Sonat Bahar'ın ropörtajı
İngiltere'de dört, İsrail'de bir albümü yayınlandı Selda Bağcan'ın. Üstelik Mos Def isimli Müslüman rapçi, haziranda çıkan albümünde Bağcan'ın sesinden İnce İnce Bir Kar Yağar, türküsünü kullandı. Mos Def, siyahları uyuşturucu bağımlılığından kurtarma mesajları içeren şarkısı Supermagic için, kendi gibi protest sanatçımız Selda Bağcan'ı bilerek mi seçti bilinmez ama sözkonusu şarkı bu ay sonu verilecek, dünyanın en önemli müzik ödülü Grammy'e aday oldu. Üstelik oldukça da güçlü bir aday. Peki Selda Bağcan'ı biz ne kadar tanıyor ve biliyoruz? Bağcan kendi hikayesini anlattı.
- Müzikli yolculuğunuza gazinolarda başladınız, o kuşaktaki herkes gibi... Zeki Müren'den el almışlığınız var mı?
- Lise birinci sınıfta Ankara'nın aile gazinosu Güneypark'ta çalıyordum, Zeki Müren bile çalışmıştı o gazinoda. Yıllar sonra İstanbul'da onun başaltı olarak sahne aldım. Çok saygı duyarım Zeki Müren'e... Neyse Ankara'dan başlayayım anlatmaya, daha 15 yaşımdayım. O dönem gitarla, İspanyolca, İngilizce ve İtalyanca şarkılar söylüyordum, ortada türkü falan yoktu. Öyle bir kültürden gelmiyorum, batı müziği kültürü almış bir aileden geliyorum. Beni İspanyol Büyükelçisi'nin kızı sanıyorlar. O dönem çok ünlü oldum, kulaktan kulağa yayıldı benim sesim. Üniversite yıllarında türkülere merak saldım, türküleri artık gitarla çalıp söylüyordum. O dönem de gitar çalan kadın müzisyen yok benden başka.

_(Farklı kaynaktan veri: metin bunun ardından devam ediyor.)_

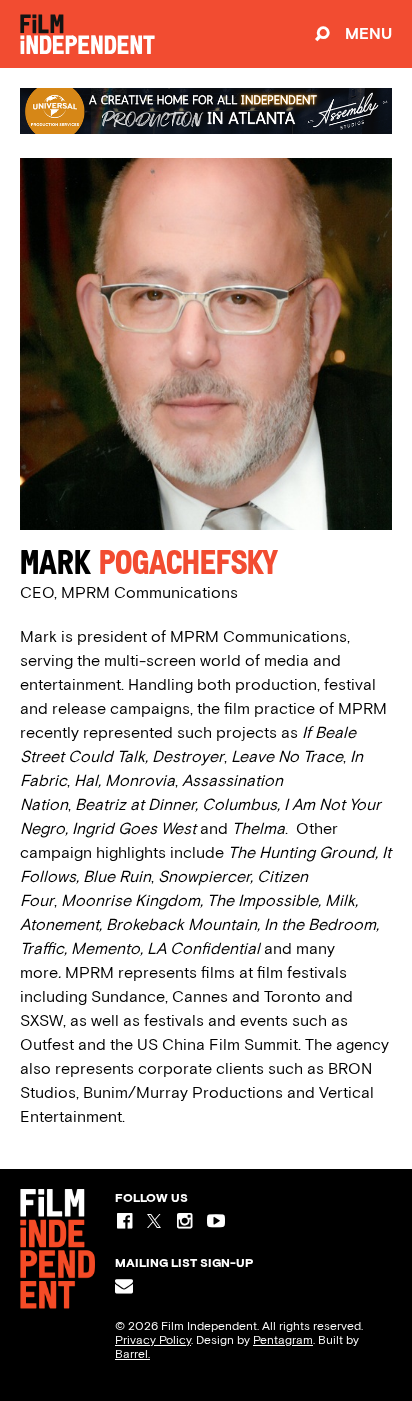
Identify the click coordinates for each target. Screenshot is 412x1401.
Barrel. (132, 1354)
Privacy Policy (153, 1340)
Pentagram (283, 1340)
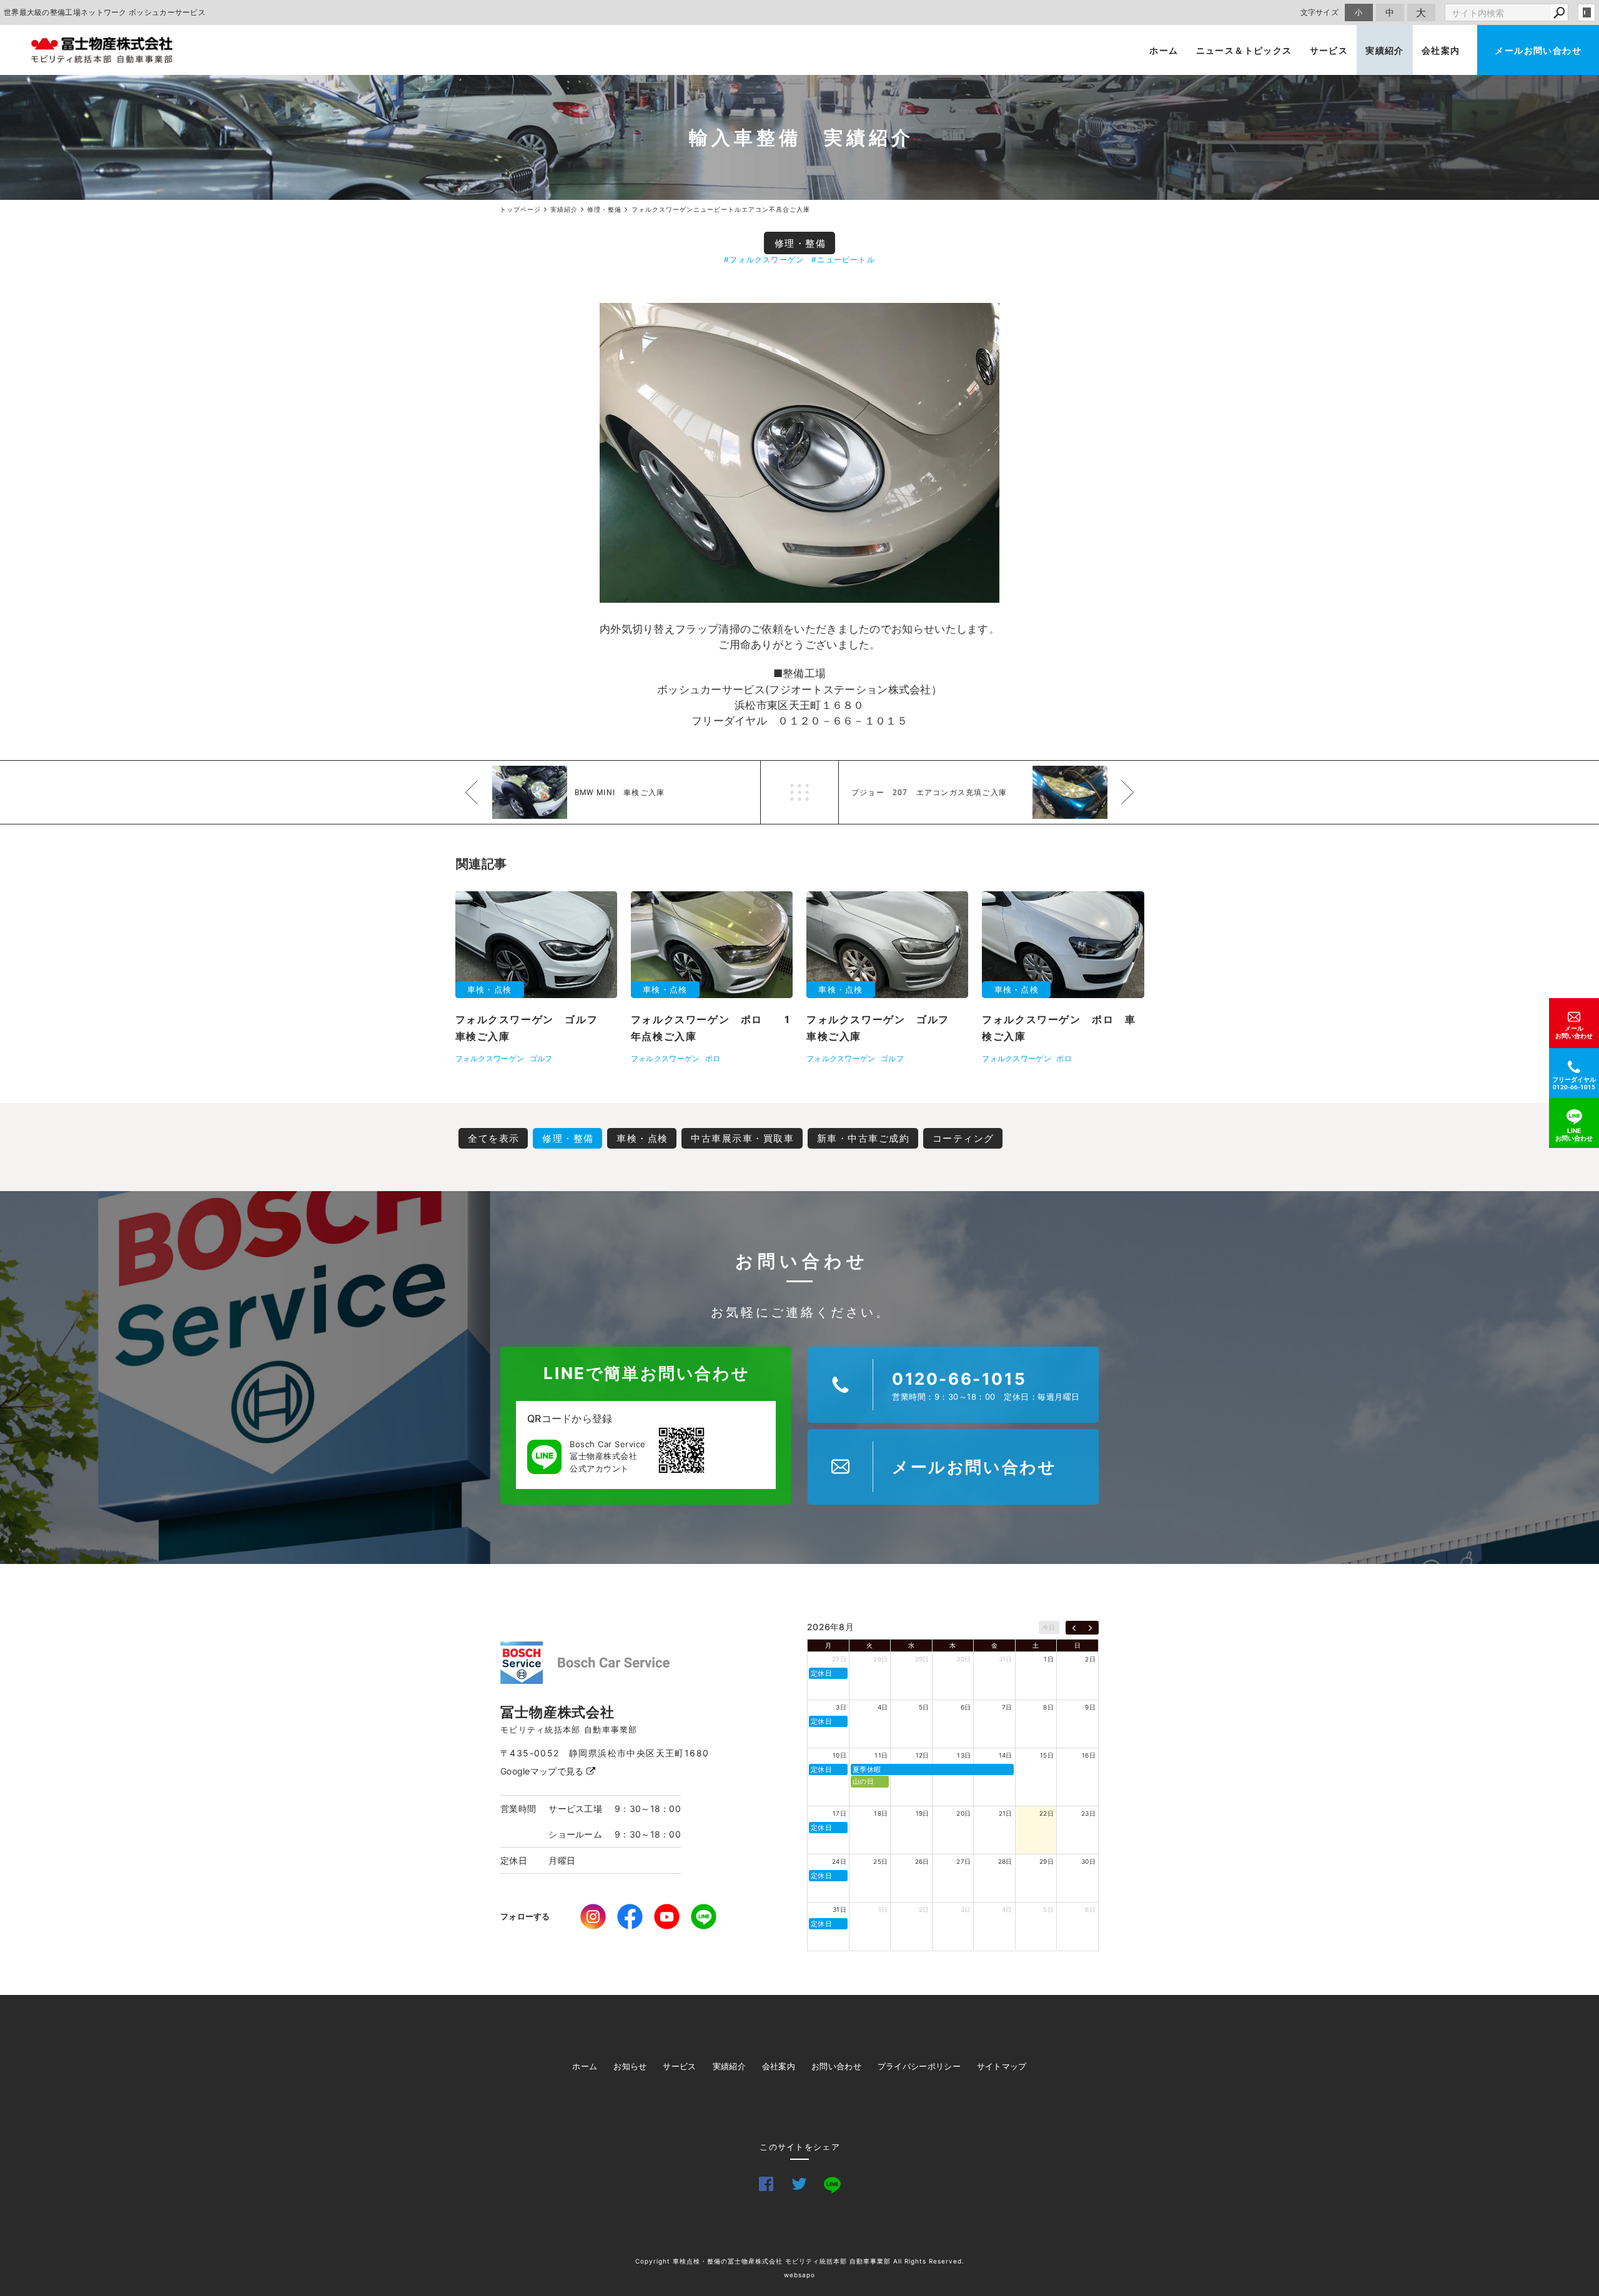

- Gitardan türküye geçiş, üniversite ortamında esen 68 rüzgârının etkisiyle mi oldu?
- Şüphesiz. Benden önce o türküler söyleniyordu zaten; Cem Karaca, Esin Avşar, Barış Manço, Fikret Kızılok vardı türküleri söyleyen. Onlar zaten o rüzgârı estirmişlerdi. Ankara Radyosu Türk Halk müziği sanatçısı Saniye Can'dan feyz alırdım; o, türküleri bağlamayla söylerdi, ben dinler dinlemez gitarla aranje ederdim, söylerdim. Bu kadar büyük bir heves vardı bende. O yaşlarda öyle oluyor.
- Ama hâlâ tam anlamıyla keşfedilemediniz, sizi kim keşfetti?
- 70'li yıllarda tam anlamıyla bir çıkarma yaptım, Erkan Özerman beni keşfetti. Ankara küçük bir yer, insanlar birbirinden haberdar olur, bulur, yolunuz kesişir ve keşfederlerdi o yıllarda. Erkan Özerman da beni duymuş, İstanbul'a getirdi beni, plakçılara dinletmek için... Saner Plak'a geldik, Hulki Saner'in oğlu Adnan Saner beni beğenmedi. Karşısında çalıyorum, söylüyorum, beğendiremedim. Ankara'ya döneceğiz, uçak saatine kadar Erkan Özerman beni bir tanıdığının evine götürdü. Orada bir kadınla tanıştırdı, kadın beni teselli ediyor, 'Daha çok gençsin, önünde uzun bir yol var,' diye... O kadın Nazlı Ilıcak'tı. Geri döndüm tırıs tırıs..
DENİZ GEZMİŞ'LE SEVGİLİ DEĞİLDİK
- Sizi beğenmediklerinde Erkan Özerman da sizden vazgeçti mi?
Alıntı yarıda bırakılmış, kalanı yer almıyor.